It’s Bloodthorn’s birthday and he doesn’t want to go to school. What he really wants to do is go fishing. His mum sends a text to ask if Blackwood is up for some lake time and a text in response is enthusiastically sent back.

It’s a work day for me, so while the boys spend the morning first making yabby spears and then catching their bait in the creek, I sit at the kitchen table with my laptop and a pot of nettle tea. At lunchtime I fang up the street on my bike to go to Himalaya Bakery where I buy two cinnamon fruit scrolls for Bloodthorn’s birthday. I’m imagining candles and singing and sharing the scrolls between the four of us. I put them in my pannier and head home. On my way down the hill, a car overtakes me and then suddenly turns into me and I fly over the back of the vehicle and end up on the bitumen. People come running towards me but the driver doesn’t get out of the car.

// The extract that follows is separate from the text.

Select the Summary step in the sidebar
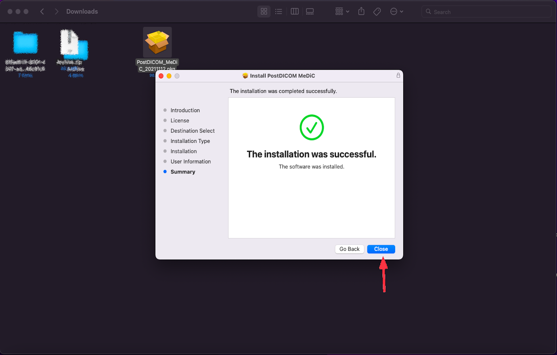coord(182,171)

‘You nearly fucking killed me!’ I yell, banging on the side of the car, where I landed on the road. ‘You nearly fucking killed me!’

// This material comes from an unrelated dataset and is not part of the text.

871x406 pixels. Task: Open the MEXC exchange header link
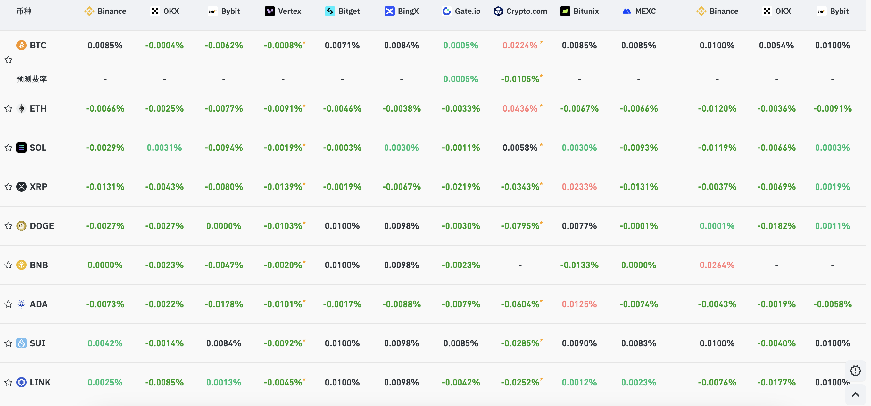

The driver gets out and our two lives adjoin. We are women together, no longer just car and bike rider, flesh meeting metal, but women. One howls on the ground, one tries to be helpful. Are you OK? Are you hurt? Do you need an ambulance? What do you need? Can you point to where it hurts? Can I get you anything? Do you need some water? Would you like to take your helmet off? Can I help you stand up and move off the road?

I ask her if she can please rub my back while I breathe, to just give me a minute so I can assess the extent of my injuries. My clarity and assertiveness surprise me. I keep crying while I try to gauge the damage to my body. One of the people who’s gathered around lifts up my bike and stands with the others as witness while we two women work through what happened and what needs to happen.

She says she didn’t even see me – not down the hill and certainly not when she pulled in front of me. Her name is Jo and she has just had a session with her chiropractor. She says she was feeling light headed after her appointment and about to faint so she pulled over.

One of the gathered men passes me my bag that had flung out of my front basket and I take some squirts of Rescue Remedy from the front pocket. I offer some to Jo. Zero goes with me everywhere in my bike basket. But today he opted to stay on his mat by the fire. I cry harder as I think about my little companion and what could have happened to him.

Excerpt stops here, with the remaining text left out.